Saved data entries
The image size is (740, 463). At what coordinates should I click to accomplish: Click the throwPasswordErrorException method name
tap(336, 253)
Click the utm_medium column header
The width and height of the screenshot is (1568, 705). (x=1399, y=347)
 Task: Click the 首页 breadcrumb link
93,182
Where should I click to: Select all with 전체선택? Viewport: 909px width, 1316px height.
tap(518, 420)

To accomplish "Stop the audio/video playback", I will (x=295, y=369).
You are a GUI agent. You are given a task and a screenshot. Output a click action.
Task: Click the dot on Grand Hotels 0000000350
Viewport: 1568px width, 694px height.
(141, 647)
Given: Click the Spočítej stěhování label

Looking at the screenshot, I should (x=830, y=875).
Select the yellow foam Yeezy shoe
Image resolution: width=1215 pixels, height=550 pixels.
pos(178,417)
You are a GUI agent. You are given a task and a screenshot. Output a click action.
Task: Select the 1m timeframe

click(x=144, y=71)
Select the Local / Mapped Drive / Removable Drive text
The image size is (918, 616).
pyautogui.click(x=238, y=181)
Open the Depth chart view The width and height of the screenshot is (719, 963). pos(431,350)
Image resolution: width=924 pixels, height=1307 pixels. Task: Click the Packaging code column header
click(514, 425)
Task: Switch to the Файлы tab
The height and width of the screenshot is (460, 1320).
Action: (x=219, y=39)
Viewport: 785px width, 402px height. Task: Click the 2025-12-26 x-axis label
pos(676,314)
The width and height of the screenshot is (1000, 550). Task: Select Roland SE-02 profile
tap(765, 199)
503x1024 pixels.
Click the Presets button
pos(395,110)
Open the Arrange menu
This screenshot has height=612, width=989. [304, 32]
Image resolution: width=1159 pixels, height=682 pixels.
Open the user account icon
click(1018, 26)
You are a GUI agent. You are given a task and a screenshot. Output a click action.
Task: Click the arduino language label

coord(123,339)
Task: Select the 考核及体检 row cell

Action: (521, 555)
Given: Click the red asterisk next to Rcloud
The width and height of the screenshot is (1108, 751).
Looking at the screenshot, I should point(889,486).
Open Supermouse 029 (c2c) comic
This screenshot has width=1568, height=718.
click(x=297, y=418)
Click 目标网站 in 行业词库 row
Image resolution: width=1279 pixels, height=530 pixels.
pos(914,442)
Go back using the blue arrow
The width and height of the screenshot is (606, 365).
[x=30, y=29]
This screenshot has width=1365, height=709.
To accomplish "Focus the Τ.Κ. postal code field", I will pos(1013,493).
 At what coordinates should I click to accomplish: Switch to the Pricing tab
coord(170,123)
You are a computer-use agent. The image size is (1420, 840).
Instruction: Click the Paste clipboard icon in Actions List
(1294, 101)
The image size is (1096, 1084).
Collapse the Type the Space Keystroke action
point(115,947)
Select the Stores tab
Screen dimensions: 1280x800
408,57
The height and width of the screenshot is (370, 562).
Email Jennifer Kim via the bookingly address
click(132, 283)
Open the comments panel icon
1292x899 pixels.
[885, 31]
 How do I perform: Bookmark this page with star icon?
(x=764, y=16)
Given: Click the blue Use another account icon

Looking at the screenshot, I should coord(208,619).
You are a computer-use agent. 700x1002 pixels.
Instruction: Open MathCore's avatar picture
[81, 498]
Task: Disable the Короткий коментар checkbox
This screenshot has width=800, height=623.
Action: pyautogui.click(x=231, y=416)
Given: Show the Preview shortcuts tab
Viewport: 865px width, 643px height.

> _About this task_
Search the records for the word "computer" and copy out every line that holds it.

> _Reply_
You are a computer-use agent. The image size is (1420, 840).
You are a computer-use agent. 700x1002 pixels.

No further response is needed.